**TASK DETAILS**
Exact copies of all the entries are required.

========

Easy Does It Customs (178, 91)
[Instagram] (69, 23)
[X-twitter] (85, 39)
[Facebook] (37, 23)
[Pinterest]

========

**ANSWER**
Easy Does It Customs (178, 91)
[Instagram] (69, 23)
[X-twitter] (85, 39)
[Facebook] (37, 23)
[Pinterest]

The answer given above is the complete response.